ISBN-13: 9781527569713

DOWNLOAD EBOOK

This book examines how Napa became a pre-eminent site for the production of great and sometimes iconic wines in a short space of time. Unlike its Old World counterparts whose development took place over centuries, Napaâ (TM)s inception didnâ (TM)t start until the beginning of the 19th century, and even then struggled to identify appropriate grape varietals and find a market for such wine, only to be frustrated when Prohibition occurred in the early 20th century and practically shut down the industry. It was in the 1960s that winegrowing would re-emerge on a scale and quality that began to be noticed by informed critics and neophyte consumers. In the following decades, critical information sharing networks of owners and winemakers emerged, facilitating a collective organization learning that fostered a commitment to quality and consistency that would cement Napaâ (TM)s reputation. During these decades, technical skills were embraced, institutional support harnessed, and demand for premium wine in America grew. This book is a story about this evolving wine market, about how key individuals were able to shape its organization and build a brand that would increasingly be identified as amongst the best in the world.

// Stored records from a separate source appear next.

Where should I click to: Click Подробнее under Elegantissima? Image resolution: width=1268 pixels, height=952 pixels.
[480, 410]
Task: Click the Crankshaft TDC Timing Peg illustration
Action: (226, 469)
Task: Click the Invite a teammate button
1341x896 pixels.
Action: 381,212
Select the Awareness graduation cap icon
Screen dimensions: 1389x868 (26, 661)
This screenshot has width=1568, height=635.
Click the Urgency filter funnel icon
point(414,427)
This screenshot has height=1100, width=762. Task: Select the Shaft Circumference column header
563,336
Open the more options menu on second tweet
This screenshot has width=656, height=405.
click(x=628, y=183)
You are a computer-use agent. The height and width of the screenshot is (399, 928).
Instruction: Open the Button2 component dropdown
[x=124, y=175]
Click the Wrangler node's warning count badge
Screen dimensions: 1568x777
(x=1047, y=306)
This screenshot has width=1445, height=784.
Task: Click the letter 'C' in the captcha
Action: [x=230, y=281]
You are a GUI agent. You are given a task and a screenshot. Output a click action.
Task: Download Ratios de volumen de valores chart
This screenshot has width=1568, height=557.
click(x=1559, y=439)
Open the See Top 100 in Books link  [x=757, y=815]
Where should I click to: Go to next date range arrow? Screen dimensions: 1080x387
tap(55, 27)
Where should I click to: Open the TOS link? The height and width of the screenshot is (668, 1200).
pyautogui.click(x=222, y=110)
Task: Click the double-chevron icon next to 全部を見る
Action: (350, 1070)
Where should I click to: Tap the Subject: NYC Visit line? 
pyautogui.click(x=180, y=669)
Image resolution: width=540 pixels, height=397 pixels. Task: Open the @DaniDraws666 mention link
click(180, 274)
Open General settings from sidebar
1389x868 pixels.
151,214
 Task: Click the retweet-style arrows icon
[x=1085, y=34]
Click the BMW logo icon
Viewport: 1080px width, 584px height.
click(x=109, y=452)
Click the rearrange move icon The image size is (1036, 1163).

It starts with an early discussion of what constitutes quality and how wine has been evaluated over the centuries, and ends by exploring Napaâ (TM)s apotheosis and the current critical issues facing the industry in that area.


Appellation Napa Valley

Appellation Napa Valley

Author: Richard Mendelson

Publisher: Val de Grace

Published: 2016-04

Total Pages: 0

ISBN-13: 9780984884995

DOWNLOAD EBOOK

Thanks to a far-sighted band of creative pioneers, and thanks to a very special community intelligence and spirit, the Napa Valley has transformed itself from a sleepy, inward-looking farm and ranching enclave into one of the most prestigious and exciting wine-growing regions in the world. In Appellation Napa Valley, the renowned wine lawyer and industry authority Richard Mendelson takes us inside the legal and commercial struggles that did so much to make the Napa Valley into what it is today. Along the way, he brings us incisive portraits of the men and women who joined hands in common cause and common spirit, igniting a revolution in American wine and food in the process. Enlivened by exquisite maps and drawings from vineyards and cellars, plus a foreword by the celebrated French Laundry chef Thomas Keller, Appellation Napa Valley is a unique keepsake book to be savored and cherished for many years to come.